It's a sad sign when an internet forum forcefully dictates what people can and can't do and is incapable of being impartial. This is just another policy showing that. Why not let people think for themselves and take responsibility for their own action or let debate sort it out?
To think for yourself, you need to be informed enough to do so, both in terms of facts and perspective. Cave diving is seen as more extreme (as in extremely dangerous without proper training which is consistently put in practice) compared to other 'grey area' controversial topics (e.g. : deep air, solo diving, fairly new OW divers with just basic OW cert. diving doing guided roughly 130 foot Blue Hole dives out of Belize, etc
).
1.) Many fairly new OW divers, or even people not yet certified, come to ScubaBoard looking for guidance. Many are already struggling with info. overhead and expecting them to thoroughly research and grasp the merits of cave training & certification may be too much.
2.) It's said some caves look deceptively 'safe' - very clear water, plenty of room to swim into
but some untrained folks don't know about silt outs, the need to run lines, etc
And may not know that they
need to know about these things. You don't know what you don't know.
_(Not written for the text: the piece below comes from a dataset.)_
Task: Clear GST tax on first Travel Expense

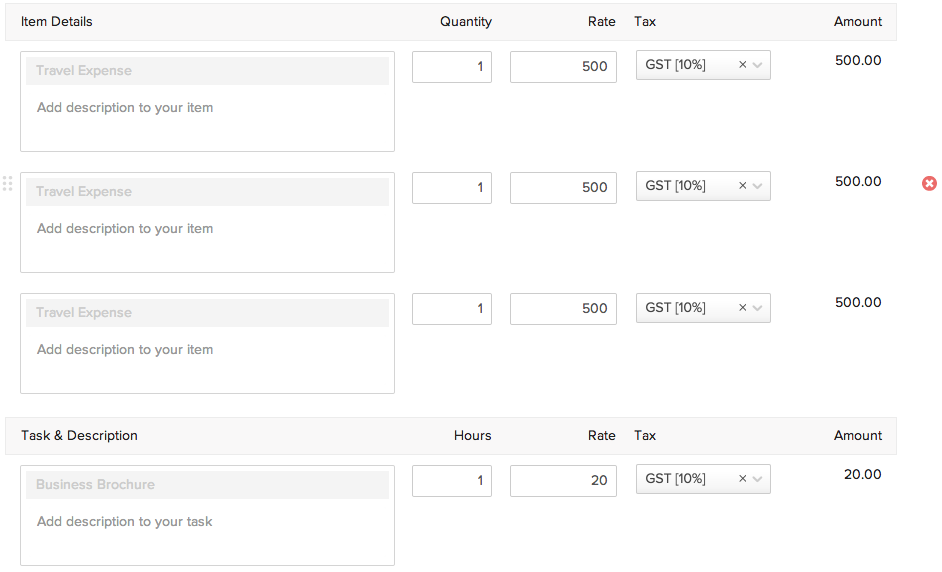Action: tap(742, 65)
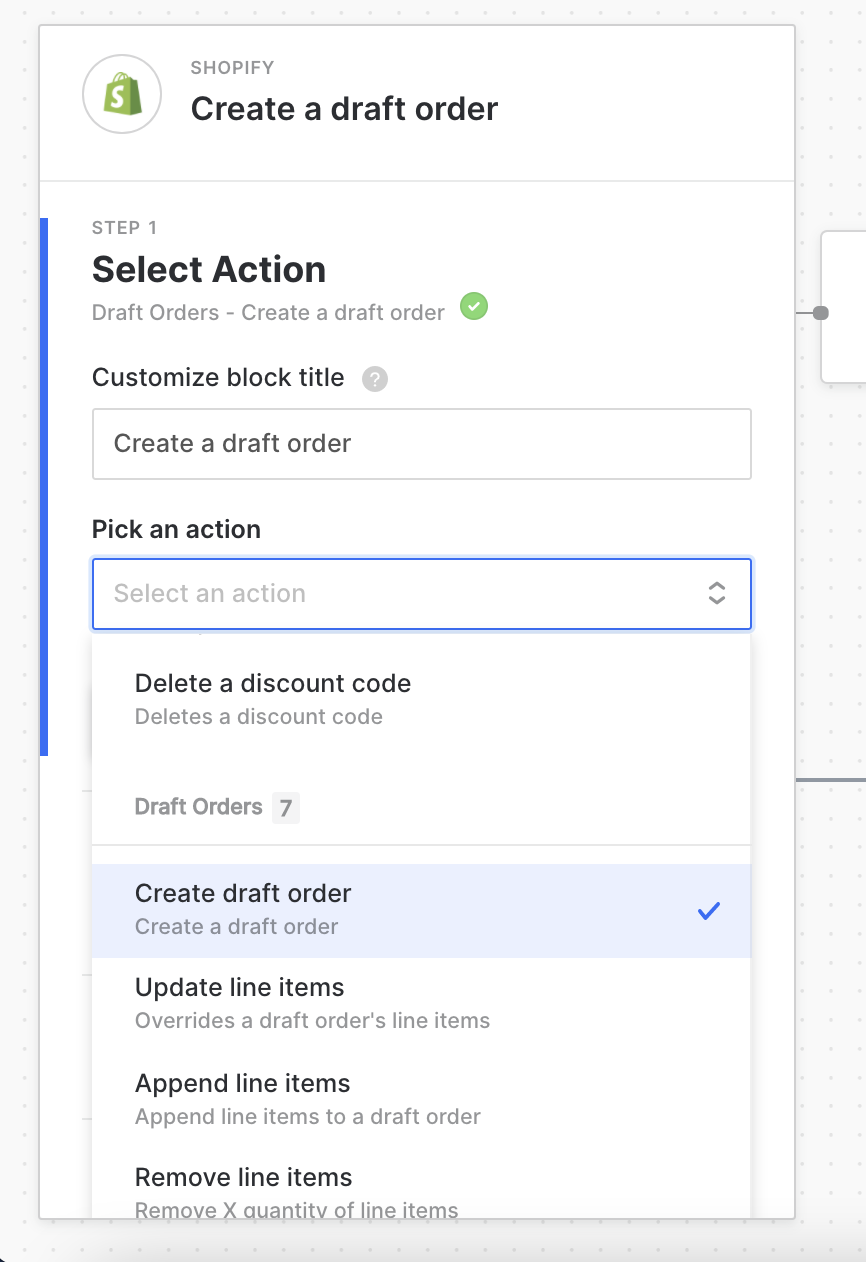Choose the Append line items action

click(243, 1098)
3.) Staying down on a standard OW dive & running out of air is apt to send a diver to his buddy for an octopus, or maybe into a CESA. Violating NDLs might lead to DCS, such as getting bent. These things are bad. Screwing up in a cave, on the other hand, seems to be associated with one main bad outcome - death. And I would imagine a rather ugly one at that.
So, on a general scuba forum where ignorance/naivety and deceptively safe looking great lethality come together and newbies don't always know which point-of-view warrior to believe, and a lot of these people have families...
I think it's a good policy.
I'm not a cave diver. Thanks to what I've learned on this forum, time and again, I'm probably less likely to go poking around 'just a little ways' into one, either.
Richard.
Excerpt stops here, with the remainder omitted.